Required work: Return the lines of the listing below exactly as they appear, beginning at the one with "ALL (62, 116)" and stopping after the one with "Freedom of Information"; do not include pictures.

Records:
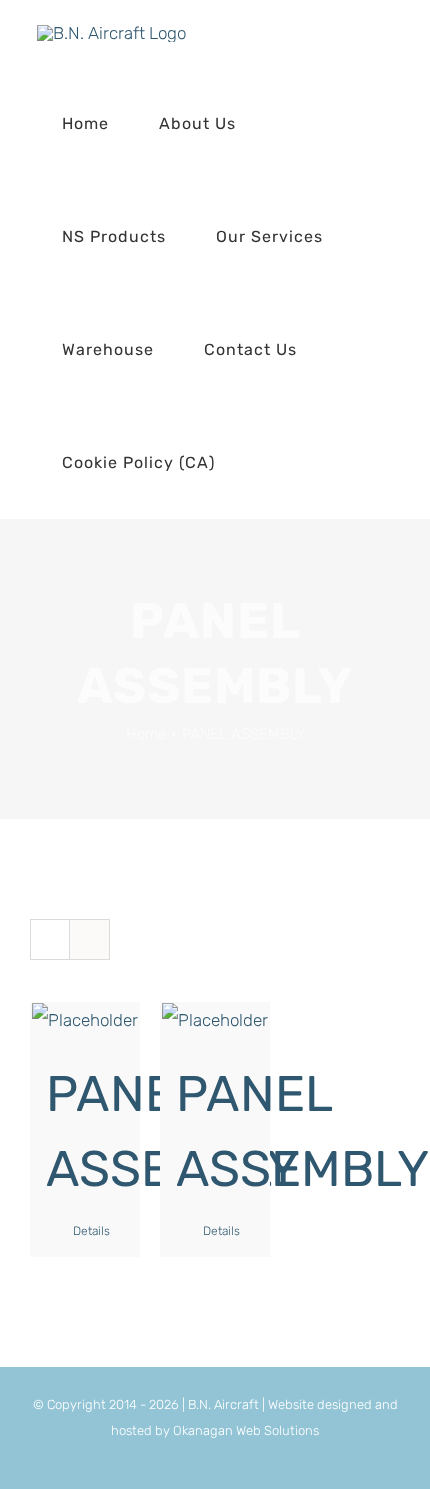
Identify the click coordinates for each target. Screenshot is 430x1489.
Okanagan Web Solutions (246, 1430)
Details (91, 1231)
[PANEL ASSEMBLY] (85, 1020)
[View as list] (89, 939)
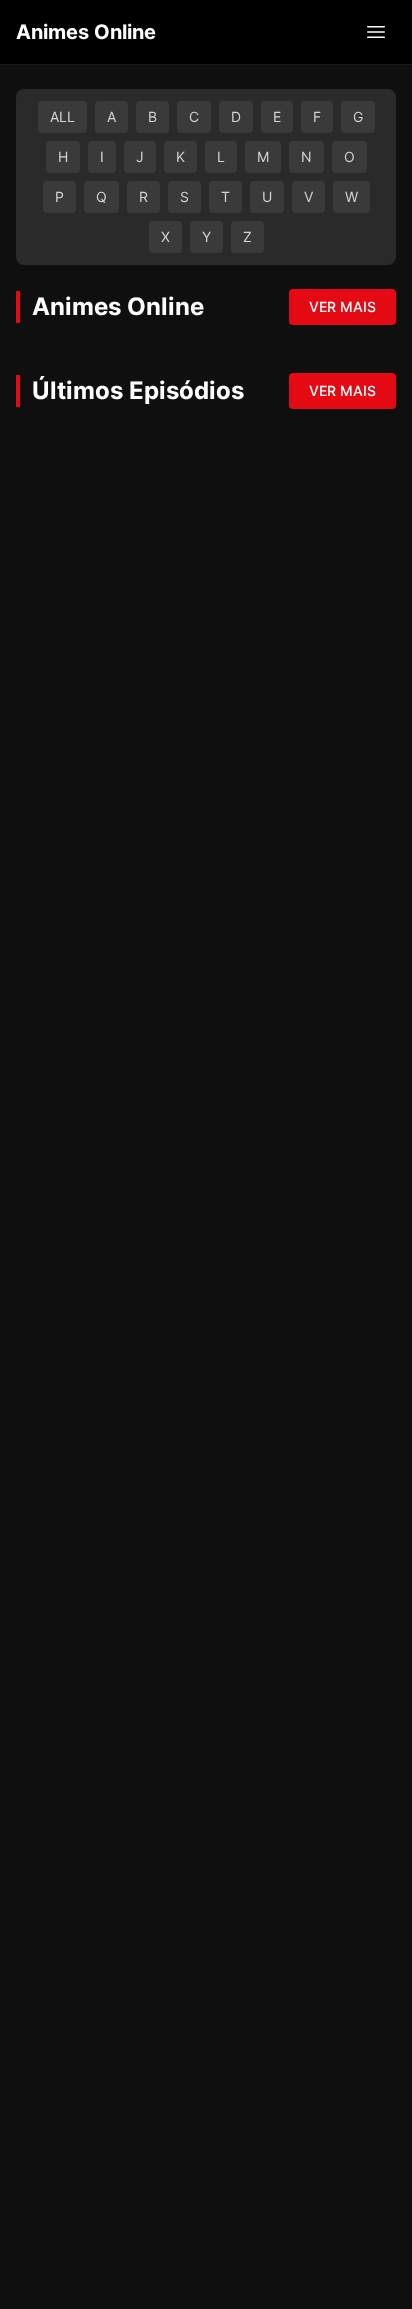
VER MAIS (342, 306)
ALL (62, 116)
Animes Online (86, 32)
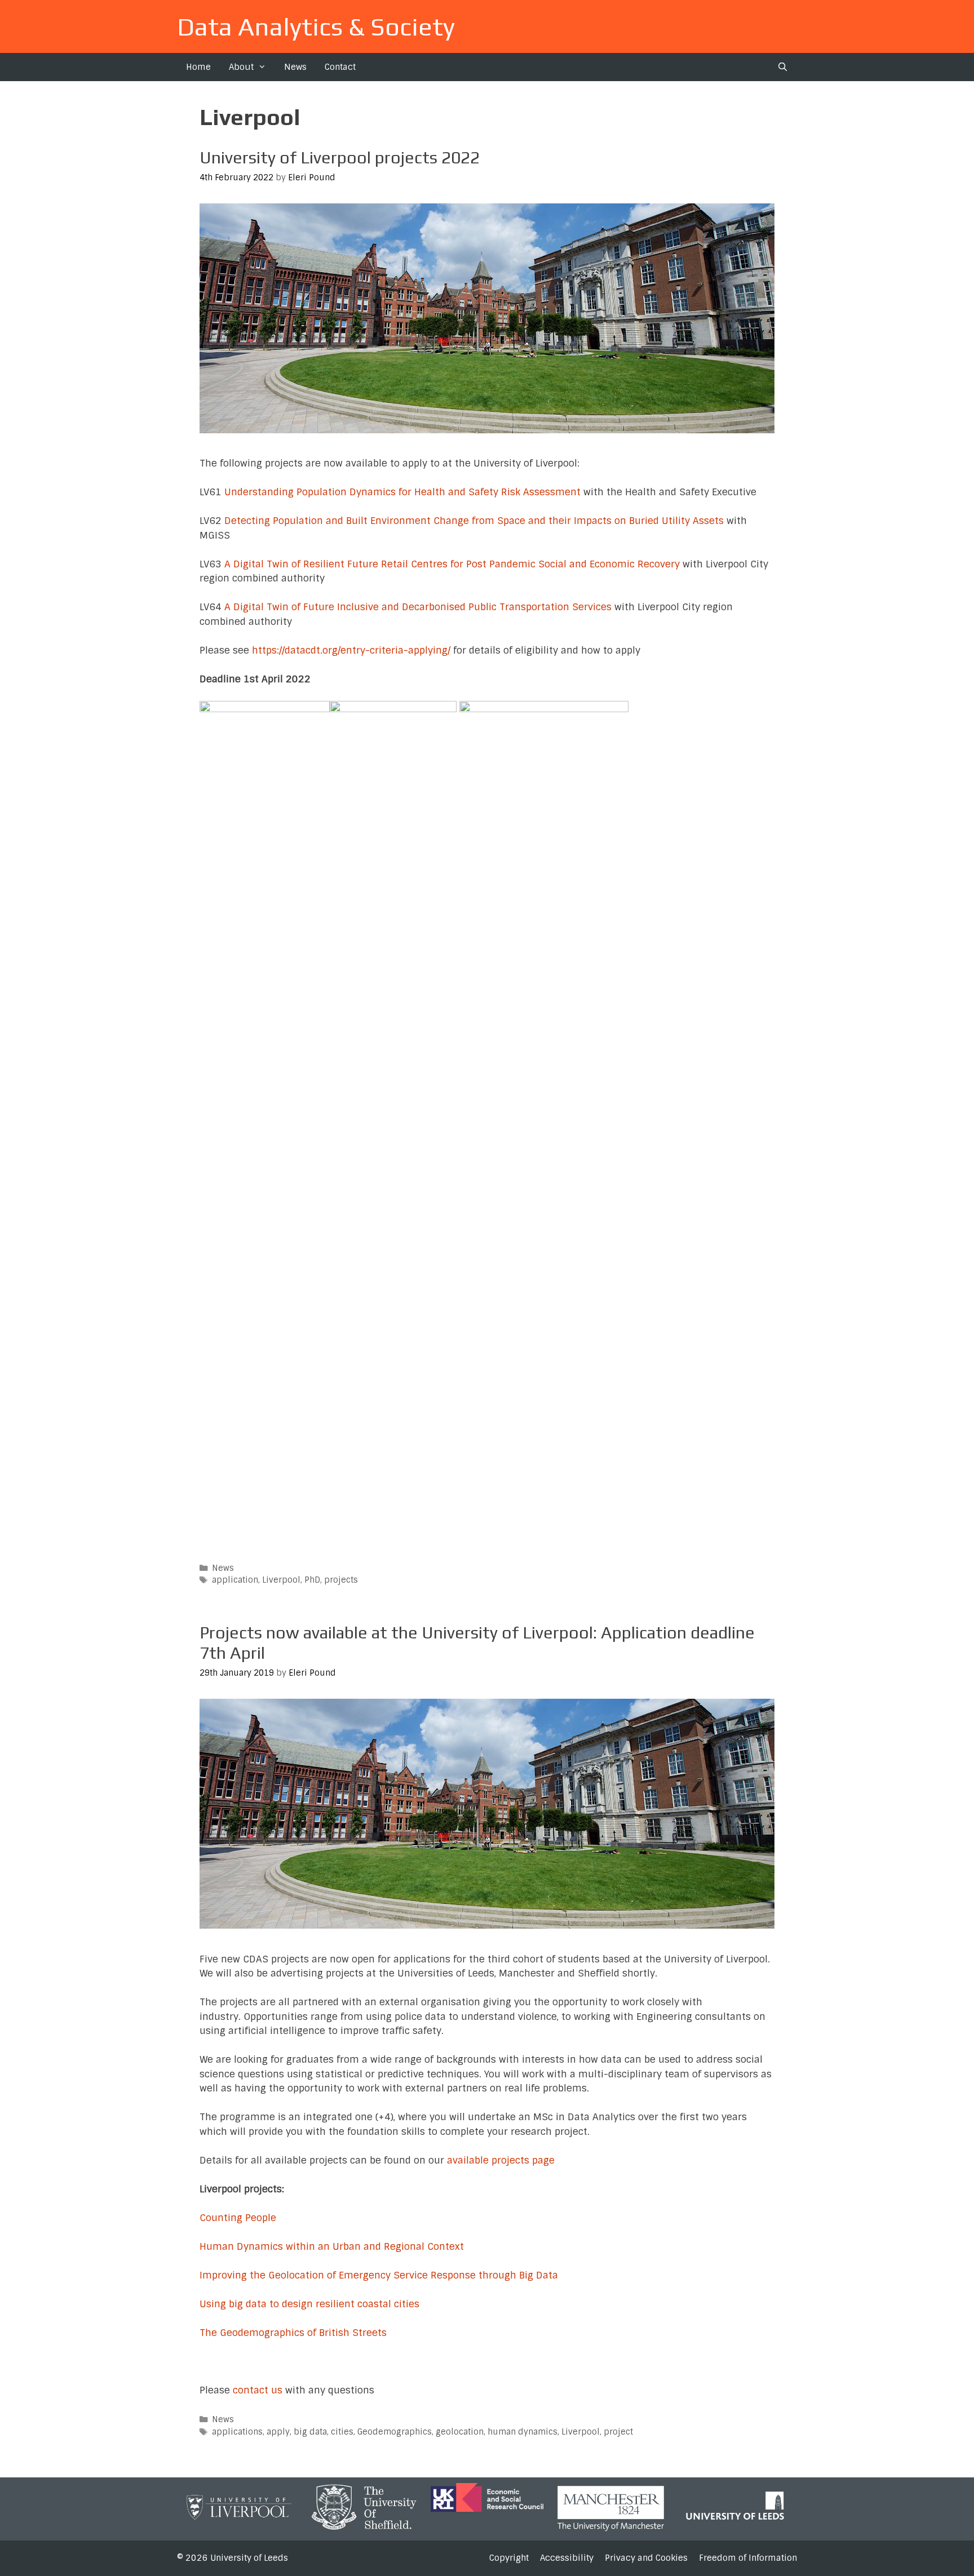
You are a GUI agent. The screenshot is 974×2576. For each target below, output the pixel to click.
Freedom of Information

---

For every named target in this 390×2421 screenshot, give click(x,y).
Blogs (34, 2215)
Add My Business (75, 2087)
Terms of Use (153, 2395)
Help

Output of the task:
ALL (62, 116)
Animes Online (86, 32)
You are a GUI agent. The screenshot is 974×2576. For each target below, output the pixel to click.
Freedom of Information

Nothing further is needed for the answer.